Speaker Paul Renner says he won’t seek further abortion restrictions this Session. And he won’t do away with mail-in voting.
The Palm Coast Republican, after taking a victory lap on conservative priorities passed last year, said he doesn’t want to push the limits of public tolerance.
While suggesting he personally might support further efforts to limit abortion, he considers the heartbeat bill signed into law last year to be a major win.
“The legislation I supported was what we passed last year, which is to say that we’re going to, at the point a child and independent human being has a heartbeat, there’s some need to protect that human life,” he said, “with exceptions for rape and incest and human trafficking and the life of the mother and all these multitude of exceptions we have.”

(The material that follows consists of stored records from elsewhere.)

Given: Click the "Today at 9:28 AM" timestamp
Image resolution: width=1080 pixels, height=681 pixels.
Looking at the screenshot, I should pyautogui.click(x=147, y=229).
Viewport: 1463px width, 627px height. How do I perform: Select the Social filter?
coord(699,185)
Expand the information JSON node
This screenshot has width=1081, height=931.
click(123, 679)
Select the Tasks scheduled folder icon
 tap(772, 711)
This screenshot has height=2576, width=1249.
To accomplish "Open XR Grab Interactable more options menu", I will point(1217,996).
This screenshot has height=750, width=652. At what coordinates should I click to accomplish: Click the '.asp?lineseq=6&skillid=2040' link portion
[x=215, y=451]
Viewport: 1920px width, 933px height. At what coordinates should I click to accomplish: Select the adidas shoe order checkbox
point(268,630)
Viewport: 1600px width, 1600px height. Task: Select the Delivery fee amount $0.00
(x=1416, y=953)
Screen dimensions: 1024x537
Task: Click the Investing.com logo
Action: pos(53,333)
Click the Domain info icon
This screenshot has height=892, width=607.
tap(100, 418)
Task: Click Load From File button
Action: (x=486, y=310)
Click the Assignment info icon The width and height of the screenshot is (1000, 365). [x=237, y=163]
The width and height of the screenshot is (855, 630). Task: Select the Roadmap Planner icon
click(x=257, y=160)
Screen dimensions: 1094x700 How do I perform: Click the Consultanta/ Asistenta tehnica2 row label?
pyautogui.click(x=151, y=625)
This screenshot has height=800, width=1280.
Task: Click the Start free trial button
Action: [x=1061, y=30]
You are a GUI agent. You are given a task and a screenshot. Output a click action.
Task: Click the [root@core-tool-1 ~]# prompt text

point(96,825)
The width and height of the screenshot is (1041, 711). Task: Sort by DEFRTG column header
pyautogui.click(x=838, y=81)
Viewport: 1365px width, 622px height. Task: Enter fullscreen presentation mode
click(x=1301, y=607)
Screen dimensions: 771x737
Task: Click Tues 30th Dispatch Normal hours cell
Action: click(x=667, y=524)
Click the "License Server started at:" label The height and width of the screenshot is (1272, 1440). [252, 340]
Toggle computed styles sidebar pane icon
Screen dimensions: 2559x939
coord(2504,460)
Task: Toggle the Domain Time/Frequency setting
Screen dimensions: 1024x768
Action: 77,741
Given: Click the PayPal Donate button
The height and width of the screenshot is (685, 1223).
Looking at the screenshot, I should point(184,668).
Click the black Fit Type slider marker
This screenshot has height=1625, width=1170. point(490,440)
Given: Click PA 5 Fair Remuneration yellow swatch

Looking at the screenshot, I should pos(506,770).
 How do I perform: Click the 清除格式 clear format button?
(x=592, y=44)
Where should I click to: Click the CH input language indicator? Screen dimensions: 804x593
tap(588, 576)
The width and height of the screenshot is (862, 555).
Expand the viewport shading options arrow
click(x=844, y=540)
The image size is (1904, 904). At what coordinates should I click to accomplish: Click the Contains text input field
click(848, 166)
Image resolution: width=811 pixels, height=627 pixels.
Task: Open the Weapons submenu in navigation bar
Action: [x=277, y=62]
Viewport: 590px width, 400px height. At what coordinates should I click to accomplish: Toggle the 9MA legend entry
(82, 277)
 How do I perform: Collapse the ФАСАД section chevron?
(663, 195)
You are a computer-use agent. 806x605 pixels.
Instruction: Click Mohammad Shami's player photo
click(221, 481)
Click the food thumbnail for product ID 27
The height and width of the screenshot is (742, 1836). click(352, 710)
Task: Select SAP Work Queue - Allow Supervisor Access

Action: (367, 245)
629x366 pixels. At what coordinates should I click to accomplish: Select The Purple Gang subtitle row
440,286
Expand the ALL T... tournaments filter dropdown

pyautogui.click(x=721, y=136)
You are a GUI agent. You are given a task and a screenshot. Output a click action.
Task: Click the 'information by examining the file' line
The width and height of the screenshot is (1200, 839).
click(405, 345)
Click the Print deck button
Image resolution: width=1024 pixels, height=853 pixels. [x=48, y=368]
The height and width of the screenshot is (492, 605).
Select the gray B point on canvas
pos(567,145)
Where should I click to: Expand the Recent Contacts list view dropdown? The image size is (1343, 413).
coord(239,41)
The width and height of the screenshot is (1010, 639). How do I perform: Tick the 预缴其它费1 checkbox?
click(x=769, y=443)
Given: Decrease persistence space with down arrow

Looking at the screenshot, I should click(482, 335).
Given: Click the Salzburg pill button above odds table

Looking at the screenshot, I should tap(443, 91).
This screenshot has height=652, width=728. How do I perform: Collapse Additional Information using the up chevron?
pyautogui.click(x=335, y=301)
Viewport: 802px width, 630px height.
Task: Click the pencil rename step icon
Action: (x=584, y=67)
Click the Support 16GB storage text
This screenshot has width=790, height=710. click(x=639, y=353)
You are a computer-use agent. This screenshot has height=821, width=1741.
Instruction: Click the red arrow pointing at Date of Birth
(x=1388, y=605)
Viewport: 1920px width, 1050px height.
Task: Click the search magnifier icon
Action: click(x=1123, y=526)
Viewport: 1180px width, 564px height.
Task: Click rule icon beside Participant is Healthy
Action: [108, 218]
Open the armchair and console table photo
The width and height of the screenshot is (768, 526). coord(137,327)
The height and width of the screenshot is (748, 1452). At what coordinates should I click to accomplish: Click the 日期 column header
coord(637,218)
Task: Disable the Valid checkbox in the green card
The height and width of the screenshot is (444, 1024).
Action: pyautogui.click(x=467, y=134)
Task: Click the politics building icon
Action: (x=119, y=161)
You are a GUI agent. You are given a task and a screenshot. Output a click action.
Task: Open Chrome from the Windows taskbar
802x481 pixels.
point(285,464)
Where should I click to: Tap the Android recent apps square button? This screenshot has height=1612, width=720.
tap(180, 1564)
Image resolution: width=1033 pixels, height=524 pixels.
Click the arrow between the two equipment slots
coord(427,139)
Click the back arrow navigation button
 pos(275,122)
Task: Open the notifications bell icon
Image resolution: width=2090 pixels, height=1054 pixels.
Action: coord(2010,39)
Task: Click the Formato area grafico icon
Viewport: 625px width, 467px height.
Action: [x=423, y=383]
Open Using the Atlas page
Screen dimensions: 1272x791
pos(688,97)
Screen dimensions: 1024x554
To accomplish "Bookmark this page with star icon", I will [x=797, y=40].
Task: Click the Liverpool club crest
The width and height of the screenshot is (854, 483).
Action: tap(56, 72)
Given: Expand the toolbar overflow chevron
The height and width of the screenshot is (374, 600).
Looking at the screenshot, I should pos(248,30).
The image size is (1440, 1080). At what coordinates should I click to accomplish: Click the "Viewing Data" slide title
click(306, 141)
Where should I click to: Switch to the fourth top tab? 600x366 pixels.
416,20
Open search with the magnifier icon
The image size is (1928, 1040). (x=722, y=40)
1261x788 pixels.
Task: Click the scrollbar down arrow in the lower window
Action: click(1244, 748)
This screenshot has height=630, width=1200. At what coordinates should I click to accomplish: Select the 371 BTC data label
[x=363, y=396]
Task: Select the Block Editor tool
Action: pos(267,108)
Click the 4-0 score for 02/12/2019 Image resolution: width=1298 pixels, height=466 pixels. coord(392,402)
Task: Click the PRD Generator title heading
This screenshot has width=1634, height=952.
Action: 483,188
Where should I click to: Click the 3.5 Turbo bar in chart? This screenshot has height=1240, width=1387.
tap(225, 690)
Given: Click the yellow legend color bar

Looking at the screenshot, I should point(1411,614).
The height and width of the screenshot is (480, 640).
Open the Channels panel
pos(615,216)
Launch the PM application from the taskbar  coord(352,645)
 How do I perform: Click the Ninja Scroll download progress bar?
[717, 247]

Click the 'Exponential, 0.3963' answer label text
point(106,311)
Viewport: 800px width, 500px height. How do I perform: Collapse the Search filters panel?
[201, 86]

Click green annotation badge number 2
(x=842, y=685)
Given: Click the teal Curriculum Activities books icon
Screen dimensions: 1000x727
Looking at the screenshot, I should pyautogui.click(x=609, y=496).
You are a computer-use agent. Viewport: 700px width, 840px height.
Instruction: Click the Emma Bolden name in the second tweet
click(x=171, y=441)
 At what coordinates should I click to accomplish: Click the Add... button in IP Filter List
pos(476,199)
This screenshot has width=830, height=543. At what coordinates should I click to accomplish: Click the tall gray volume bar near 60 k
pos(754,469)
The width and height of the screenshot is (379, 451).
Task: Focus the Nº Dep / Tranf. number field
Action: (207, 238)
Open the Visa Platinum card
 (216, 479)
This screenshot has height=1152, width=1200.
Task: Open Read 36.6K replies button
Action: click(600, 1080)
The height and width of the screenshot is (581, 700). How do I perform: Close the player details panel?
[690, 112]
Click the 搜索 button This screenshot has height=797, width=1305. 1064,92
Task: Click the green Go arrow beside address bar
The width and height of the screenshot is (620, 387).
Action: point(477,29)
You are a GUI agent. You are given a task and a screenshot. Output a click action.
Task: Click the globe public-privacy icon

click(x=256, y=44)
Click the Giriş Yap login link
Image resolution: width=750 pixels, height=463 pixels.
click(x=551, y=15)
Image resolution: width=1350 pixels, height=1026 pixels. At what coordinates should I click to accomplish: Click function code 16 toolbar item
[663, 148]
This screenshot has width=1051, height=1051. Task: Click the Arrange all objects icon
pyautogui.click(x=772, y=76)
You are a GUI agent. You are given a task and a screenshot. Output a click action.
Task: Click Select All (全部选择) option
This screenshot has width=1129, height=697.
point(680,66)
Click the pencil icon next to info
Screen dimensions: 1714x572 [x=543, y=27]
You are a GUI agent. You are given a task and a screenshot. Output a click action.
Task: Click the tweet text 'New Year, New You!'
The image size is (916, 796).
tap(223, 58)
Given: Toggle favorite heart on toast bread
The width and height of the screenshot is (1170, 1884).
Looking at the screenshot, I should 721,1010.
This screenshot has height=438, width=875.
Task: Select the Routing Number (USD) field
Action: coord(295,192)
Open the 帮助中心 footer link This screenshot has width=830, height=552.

Rep. David Borrero, a Sweetwater Republican, filed legislation (HB 1519) Monday that would restrict virtually all abortions from the “time from fertilization until birth,” excluding only some emergency cases where the life of the mother is at risk.
Renner said he’d like to see fewer abortions.
“In a perfect world, I would love to see there’d be no abortions,” he said. “We live in a fallen world, not a perfect world.”
But he said the fact the 1973 Roe v. Wade decision stood for a half century before the U.S. Supreme Court overturned it last year impacts the public perception of abortion.
“The courts not only said it’s okay to take that life at any point up into 40 weeks until the time of birth, but also not only it’s okay, but it’s a constitutional right,” Renner said.
With mail-in voting, he echoed comments already made by Senate President Kathleen Passidomo. Will he consider getting rid of no-excuses mail ballots? “No,” Renner answered.
But he said the Legislature should always look at making voting easy and cheating hard. Mail-in ballots do raise certain chain of custody issues, he said. Individuals can fill out ballots for other people. No one witnesses the signing of envelopes.
“Republicans had been convicted of ballot fraud, too. It’s a bipartisan problem,” Renner said. “My issue would be making sure we have the greatest integrity for our election system.”